§ GIVEN INSTRUCTION: Copy the lines below without any change, starting at the first line and stopping after the line that contains "Action: (382, 87)".

§ DATA FOR THIS EXERCISE:

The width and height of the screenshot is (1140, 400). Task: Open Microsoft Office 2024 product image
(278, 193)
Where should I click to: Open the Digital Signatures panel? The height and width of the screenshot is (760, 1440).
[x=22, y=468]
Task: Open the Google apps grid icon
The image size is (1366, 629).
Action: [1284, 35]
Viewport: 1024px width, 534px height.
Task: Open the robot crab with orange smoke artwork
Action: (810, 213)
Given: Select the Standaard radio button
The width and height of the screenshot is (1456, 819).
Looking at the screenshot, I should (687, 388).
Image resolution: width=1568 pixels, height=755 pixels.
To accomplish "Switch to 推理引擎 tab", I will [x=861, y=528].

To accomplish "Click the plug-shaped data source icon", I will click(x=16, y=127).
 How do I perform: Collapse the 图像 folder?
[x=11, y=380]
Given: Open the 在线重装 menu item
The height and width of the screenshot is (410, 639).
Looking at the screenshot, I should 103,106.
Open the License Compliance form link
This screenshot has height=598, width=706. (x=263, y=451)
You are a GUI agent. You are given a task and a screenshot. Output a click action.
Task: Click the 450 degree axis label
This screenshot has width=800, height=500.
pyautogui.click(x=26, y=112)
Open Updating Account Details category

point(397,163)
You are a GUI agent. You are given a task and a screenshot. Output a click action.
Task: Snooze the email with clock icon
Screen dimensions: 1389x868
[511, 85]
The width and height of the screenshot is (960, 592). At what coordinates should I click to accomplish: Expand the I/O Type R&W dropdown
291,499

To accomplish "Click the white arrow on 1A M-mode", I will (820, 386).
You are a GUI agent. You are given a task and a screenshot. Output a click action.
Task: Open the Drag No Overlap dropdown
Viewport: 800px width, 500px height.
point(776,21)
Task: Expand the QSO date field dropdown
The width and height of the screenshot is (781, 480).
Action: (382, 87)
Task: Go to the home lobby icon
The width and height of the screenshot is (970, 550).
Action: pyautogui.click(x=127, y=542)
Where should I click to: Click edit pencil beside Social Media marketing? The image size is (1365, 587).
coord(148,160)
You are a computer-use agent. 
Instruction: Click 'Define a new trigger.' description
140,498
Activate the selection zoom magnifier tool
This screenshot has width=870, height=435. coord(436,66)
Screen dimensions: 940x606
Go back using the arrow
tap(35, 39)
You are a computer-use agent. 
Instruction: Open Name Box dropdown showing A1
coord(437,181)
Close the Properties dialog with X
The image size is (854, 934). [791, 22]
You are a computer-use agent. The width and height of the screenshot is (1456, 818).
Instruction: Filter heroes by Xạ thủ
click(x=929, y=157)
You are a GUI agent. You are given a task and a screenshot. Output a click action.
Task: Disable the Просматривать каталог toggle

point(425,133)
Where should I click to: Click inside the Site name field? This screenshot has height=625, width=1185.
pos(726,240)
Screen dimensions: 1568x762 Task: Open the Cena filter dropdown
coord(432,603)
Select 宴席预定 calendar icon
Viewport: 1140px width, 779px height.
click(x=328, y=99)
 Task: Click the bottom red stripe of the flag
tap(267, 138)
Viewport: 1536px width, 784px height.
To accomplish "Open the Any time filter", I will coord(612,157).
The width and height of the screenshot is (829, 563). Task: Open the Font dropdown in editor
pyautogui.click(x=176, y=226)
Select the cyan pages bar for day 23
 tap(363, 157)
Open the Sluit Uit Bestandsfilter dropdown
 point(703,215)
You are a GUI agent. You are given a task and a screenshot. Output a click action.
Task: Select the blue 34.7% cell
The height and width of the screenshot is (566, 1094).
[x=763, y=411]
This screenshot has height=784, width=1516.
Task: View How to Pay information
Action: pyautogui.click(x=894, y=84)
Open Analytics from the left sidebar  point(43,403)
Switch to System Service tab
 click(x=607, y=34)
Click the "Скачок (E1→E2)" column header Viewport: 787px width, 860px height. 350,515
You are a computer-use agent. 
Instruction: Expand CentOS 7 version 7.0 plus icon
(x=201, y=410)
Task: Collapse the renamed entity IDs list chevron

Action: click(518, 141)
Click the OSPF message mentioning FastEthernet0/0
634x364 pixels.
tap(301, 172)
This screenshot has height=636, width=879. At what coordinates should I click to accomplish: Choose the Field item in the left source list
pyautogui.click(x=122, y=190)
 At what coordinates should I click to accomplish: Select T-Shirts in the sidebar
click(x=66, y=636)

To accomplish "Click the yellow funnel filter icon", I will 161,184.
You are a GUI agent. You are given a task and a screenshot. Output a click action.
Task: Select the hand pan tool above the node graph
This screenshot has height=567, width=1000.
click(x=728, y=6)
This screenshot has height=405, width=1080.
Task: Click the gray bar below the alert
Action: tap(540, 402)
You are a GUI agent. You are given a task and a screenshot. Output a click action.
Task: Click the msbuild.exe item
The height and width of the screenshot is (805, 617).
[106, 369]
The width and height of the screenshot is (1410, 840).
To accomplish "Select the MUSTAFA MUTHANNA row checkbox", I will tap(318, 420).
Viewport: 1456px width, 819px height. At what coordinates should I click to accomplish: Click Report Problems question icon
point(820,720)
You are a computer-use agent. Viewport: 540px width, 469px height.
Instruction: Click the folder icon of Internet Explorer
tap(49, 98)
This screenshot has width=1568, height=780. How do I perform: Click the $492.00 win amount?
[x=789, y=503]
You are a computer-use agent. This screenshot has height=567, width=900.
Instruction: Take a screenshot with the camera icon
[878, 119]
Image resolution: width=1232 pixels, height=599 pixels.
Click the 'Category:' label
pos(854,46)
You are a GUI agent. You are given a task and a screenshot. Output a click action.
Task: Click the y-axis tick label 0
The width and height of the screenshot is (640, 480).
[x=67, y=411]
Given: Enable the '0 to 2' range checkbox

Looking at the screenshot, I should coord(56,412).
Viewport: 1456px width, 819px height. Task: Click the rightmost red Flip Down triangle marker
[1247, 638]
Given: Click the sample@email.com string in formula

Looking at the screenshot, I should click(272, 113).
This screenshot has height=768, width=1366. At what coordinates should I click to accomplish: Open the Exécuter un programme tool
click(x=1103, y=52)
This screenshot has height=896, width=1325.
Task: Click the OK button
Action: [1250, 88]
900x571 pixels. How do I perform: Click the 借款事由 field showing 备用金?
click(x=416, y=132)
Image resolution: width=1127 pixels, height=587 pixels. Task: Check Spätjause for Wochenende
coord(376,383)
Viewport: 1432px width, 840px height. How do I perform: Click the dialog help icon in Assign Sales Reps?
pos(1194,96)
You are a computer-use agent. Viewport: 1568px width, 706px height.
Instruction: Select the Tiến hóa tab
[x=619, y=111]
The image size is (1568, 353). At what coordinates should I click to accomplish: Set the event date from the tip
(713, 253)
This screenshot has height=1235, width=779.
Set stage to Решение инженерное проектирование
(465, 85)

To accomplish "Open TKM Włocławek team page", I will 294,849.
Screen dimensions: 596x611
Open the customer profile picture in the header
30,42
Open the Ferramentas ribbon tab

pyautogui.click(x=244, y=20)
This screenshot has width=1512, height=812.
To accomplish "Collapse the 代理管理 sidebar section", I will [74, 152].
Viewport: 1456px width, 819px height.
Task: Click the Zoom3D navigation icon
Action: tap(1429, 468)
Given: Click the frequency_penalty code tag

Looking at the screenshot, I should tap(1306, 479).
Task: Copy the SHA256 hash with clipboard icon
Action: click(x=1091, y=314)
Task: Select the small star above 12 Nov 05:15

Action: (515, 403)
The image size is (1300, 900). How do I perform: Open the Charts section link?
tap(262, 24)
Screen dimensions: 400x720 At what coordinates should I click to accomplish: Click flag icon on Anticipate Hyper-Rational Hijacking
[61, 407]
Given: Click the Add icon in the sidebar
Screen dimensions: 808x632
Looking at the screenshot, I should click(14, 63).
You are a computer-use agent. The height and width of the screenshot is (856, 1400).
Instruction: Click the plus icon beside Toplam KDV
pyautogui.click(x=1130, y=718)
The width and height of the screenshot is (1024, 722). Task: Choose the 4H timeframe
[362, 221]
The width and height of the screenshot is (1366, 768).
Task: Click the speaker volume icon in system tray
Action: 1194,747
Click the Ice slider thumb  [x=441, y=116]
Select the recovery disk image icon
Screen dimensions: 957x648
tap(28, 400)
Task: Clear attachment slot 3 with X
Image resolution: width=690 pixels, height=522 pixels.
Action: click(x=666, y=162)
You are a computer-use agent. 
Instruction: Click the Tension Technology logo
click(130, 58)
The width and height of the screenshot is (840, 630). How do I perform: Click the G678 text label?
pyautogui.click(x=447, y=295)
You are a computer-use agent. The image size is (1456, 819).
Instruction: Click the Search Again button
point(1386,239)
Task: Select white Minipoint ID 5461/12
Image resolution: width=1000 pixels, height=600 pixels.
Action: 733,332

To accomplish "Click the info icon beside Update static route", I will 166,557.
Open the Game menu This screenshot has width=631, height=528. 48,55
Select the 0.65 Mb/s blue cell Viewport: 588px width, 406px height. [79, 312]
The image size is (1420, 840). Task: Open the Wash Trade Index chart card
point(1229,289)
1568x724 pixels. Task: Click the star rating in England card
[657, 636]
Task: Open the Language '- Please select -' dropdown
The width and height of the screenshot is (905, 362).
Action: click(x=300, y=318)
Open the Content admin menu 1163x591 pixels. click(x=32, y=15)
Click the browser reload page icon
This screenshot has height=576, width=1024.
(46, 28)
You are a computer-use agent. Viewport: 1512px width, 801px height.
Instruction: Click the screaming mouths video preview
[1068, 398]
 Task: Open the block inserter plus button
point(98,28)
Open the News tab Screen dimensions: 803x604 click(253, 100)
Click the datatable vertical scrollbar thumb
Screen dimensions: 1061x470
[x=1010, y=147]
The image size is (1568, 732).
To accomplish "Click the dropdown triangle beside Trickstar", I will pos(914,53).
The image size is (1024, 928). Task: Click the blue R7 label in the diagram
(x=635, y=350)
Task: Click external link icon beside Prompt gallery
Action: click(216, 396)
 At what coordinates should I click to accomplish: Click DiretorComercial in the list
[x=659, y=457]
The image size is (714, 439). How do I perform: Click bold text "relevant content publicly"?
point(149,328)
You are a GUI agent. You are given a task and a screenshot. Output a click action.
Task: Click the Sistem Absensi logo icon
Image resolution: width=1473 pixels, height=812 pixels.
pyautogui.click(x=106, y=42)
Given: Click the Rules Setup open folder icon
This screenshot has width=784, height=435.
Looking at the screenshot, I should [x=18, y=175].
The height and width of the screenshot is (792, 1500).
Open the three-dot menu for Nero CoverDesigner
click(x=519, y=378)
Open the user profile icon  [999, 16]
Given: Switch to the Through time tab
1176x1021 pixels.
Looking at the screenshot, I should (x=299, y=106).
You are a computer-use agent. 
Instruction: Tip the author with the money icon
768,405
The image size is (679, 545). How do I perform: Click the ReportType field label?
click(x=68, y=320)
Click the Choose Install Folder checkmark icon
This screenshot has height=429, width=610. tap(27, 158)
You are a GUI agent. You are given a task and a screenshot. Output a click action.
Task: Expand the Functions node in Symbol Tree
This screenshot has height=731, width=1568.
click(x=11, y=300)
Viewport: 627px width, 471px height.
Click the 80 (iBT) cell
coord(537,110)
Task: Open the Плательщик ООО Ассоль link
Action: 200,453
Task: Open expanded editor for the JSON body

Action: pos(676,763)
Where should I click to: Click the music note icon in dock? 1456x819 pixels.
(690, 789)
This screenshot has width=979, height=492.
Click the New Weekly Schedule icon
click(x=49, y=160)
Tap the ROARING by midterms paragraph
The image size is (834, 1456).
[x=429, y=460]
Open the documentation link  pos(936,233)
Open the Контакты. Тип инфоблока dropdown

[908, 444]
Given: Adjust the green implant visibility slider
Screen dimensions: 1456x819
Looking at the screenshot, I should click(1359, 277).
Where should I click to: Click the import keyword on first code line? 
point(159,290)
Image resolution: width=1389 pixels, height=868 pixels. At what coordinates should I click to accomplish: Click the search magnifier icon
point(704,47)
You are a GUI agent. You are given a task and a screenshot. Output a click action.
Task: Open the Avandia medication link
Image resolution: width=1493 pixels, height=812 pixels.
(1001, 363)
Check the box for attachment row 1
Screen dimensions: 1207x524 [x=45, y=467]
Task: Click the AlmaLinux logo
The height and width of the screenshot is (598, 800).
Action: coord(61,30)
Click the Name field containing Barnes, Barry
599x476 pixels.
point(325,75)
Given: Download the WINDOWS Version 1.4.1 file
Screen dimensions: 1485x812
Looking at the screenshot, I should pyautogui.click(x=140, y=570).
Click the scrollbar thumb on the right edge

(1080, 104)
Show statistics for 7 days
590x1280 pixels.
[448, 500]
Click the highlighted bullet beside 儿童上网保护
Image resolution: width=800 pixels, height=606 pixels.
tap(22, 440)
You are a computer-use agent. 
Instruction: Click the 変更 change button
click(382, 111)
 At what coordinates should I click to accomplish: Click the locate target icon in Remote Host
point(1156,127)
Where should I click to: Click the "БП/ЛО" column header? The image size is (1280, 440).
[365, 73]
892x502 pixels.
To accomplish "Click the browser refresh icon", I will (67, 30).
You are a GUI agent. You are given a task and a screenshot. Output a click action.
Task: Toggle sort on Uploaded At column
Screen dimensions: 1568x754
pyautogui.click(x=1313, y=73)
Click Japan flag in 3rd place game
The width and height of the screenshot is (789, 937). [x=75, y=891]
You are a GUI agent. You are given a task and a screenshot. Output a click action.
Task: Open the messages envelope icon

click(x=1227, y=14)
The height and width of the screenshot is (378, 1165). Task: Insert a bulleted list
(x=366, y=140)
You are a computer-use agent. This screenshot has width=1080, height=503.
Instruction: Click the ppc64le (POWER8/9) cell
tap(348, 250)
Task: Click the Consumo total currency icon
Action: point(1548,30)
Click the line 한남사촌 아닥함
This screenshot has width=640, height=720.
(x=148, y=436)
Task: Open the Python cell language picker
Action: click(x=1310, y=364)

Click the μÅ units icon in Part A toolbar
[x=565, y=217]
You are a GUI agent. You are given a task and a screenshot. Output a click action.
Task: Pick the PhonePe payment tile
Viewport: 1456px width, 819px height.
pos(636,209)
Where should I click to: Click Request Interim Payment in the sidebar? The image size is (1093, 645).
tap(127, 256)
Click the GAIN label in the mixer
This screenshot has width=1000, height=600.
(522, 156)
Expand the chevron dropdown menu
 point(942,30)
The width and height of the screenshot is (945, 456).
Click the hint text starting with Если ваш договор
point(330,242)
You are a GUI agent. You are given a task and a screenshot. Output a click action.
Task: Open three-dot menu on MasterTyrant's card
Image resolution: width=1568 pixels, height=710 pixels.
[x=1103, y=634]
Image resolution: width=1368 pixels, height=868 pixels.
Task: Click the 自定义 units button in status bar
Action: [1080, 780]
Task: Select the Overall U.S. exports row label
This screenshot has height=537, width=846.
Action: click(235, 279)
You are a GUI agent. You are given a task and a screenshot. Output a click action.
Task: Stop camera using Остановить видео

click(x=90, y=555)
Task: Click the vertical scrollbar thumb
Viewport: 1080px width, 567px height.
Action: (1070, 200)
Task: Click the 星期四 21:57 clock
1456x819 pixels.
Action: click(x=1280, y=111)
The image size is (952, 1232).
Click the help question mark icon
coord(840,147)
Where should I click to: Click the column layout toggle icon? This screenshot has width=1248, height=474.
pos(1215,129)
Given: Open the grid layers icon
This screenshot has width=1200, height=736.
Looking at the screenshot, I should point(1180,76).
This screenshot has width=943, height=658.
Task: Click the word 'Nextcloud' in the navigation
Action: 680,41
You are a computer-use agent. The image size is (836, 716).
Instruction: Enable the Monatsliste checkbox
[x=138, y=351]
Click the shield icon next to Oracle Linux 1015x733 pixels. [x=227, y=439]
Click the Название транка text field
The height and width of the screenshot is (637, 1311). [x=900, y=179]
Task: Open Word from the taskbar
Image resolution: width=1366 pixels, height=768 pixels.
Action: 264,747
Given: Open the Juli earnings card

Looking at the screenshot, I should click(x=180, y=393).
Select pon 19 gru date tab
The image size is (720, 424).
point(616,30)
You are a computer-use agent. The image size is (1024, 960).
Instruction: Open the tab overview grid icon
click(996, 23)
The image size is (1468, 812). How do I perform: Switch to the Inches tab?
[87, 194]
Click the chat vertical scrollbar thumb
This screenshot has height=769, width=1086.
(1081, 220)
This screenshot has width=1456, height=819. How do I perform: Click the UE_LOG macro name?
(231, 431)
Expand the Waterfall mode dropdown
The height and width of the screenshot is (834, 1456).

§ PROBLEM SOLUTION:
The width and height of the screenshot is (1140, 400). Task: Open Microsoft Office 2024 product image
(278, 193)
Where should I click to: Open the Digital Signatures panel? The height and width of the screenshot is (760, 1440).
[x=22, y=468]
Task: Open the Google apps grid icon
The image size is (1366, 629).
Action: [1284, 35]
Viewport: 1024px width, 534px height.
Task: Open the robot crab with orange smoke artwork
Action: (810, 213)
Given: Select the Standaard radio button
The width and height of the screenshot is (1456, 819).
Looking at the screenshot, I should (687, 388).
Image resolution: width=1568 pixels, height=755 pixels.
To accomplish "Switch to 推理引擎 tab", I will [x=861, y=528].

To accomplish "Click the plug-shaped data source icon", I will click(x=16, y=127).
 How do I perform: Collapse the 图像 folder?
[x=11, y=380]
Given: Open the 在线重装 menu item
The height and width of the screenshot is (410, 639).
Looking at the screenshot, I should 103,106.
Open the License Compliance form link
This screenshot has height=598, width=706. (x=263, y=451)
You are a GUI agent. You are given a task and a screenshot. Output a click action.
Task: Click the 450 degree axis label
This screenshot has width=800, height=500.
pyautogui.click(x=26, y=112)
Open Updating Account Details category

point(397,163)
You are a GUI agent. You are given a task and a screenshot. Output a click action.
Task: Snooze the email with clock icon
Screen dimensions: 1389x868
[511, 85]
The width and height of the screenshot is (960, 592). At what coordinates should I click to accomplish: Expand the I/O Type R&W dropdown
291,499

To accomplish "Click the white arrow on 1A M-mode", I will (820, 386).
You are a GUI agent. You are given a task and a screenshot. Output a click action.
Task: Open the Drag No Overlap dropdown
Viewport: 800px width, 500px height.
point(776,21)
Task: Expand the QSO date field dropdown
The width and height of the screenshot is (781, 480).
Action: (382, 87)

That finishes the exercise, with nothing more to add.